The strict-weak lattice polymer

TL;DR

This paper introduces the strict-weak polymer model, demonstrating its KPZ universality for free energy fluctuations by connecting it to geometric q-TASEP and employing exact formulas and asymptotic analysis.

Contribution

The paper establishes the KPZ universality of the strict-weak polymer model and derives exact formulas using Bethe ansatz and scaling limits from q-TASEP.

Findings

Proves KPZ scaling and GUE Tracy-Widom limit for free energy fluctuations.

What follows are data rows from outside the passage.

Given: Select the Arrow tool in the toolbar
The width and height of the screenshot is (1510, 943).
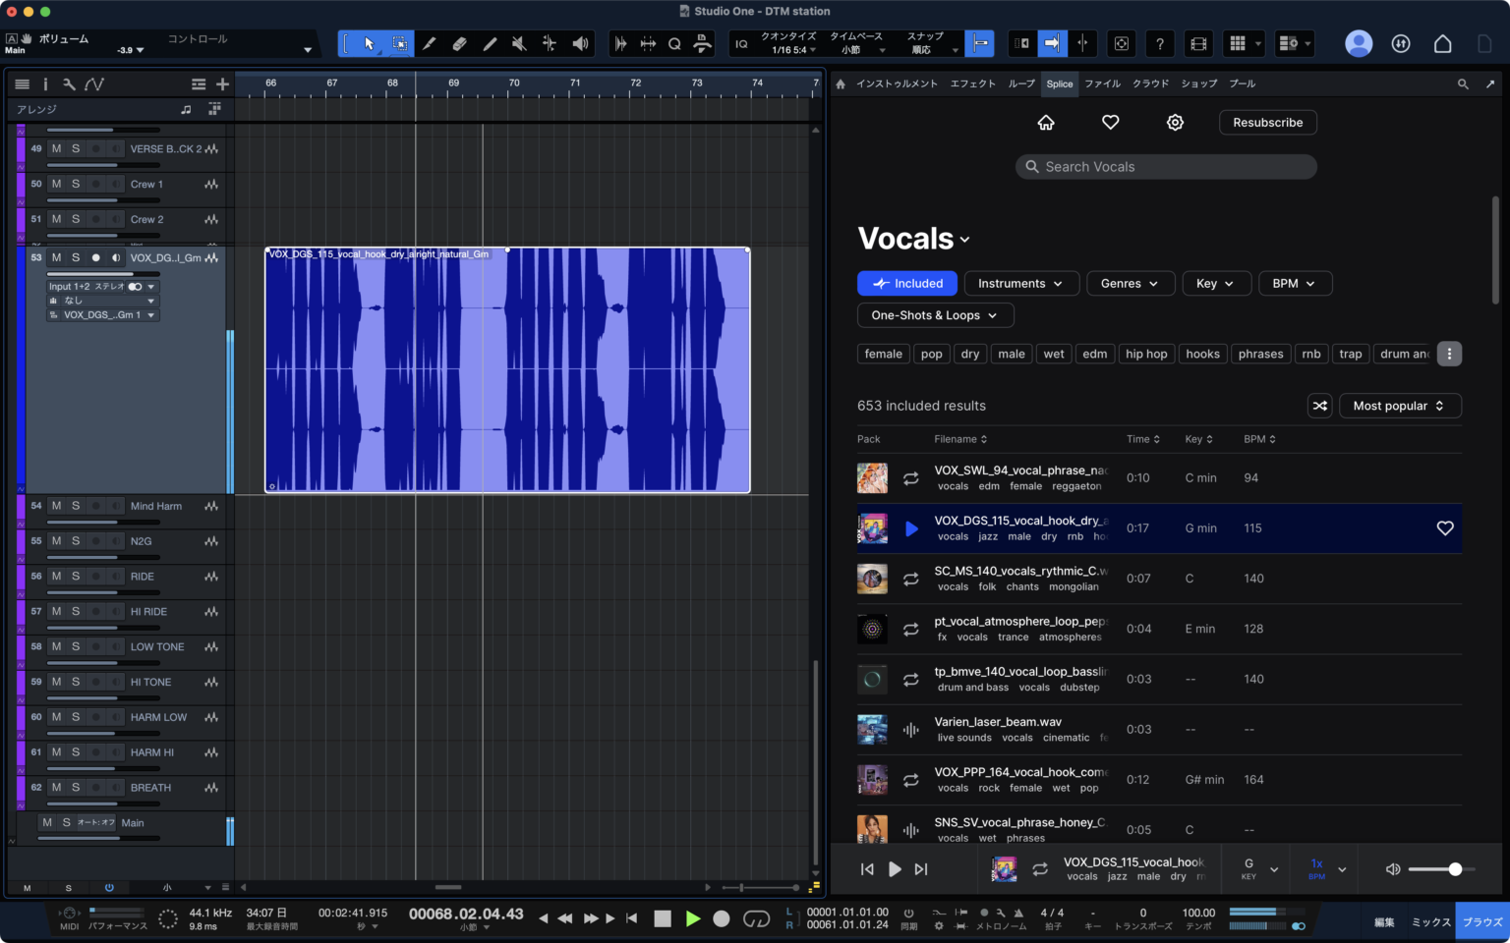Looking at the screenshot, I should pos(369,43).
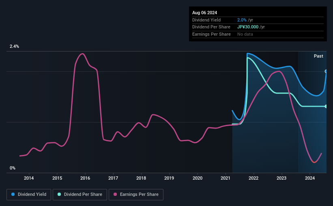Hide the Earnings Per Share legend series
Image resolution: width=333 pixels, height=206 pixels.
click(136, 195)
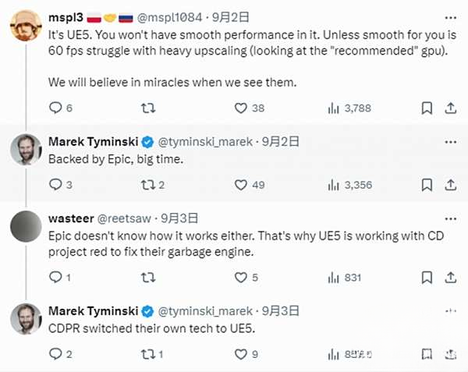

Derives exact moments formulas via Bethe ansatz.

Connects the polymer model to geometric q-TASEP in the limit q->1.

Abstract

We introduce the strict-weak polymer model, and show the KPZ universality of the free energy fluctuation of this model for a certain range of parameters. Our proof relies on the observation that the discrete time geometric q-TASEP model, studied earlier by A. Borodin and I. Corwin, scales to this polymer model in the limit q->1. This allows us to exploit the exact results for geometric q-TASEP to derive a Fredholm determinant formula for the strict-weak polymer, and in turn perform rigorous asymptotic analysis to show KPZ scaling and GUE Tracy-Widom limit for the free energy fluctuations. We also derive moments formulae for the polymer partition function directly by Bethe ansatz, and identify the limit of the free energy using a stationary version of the polymer model.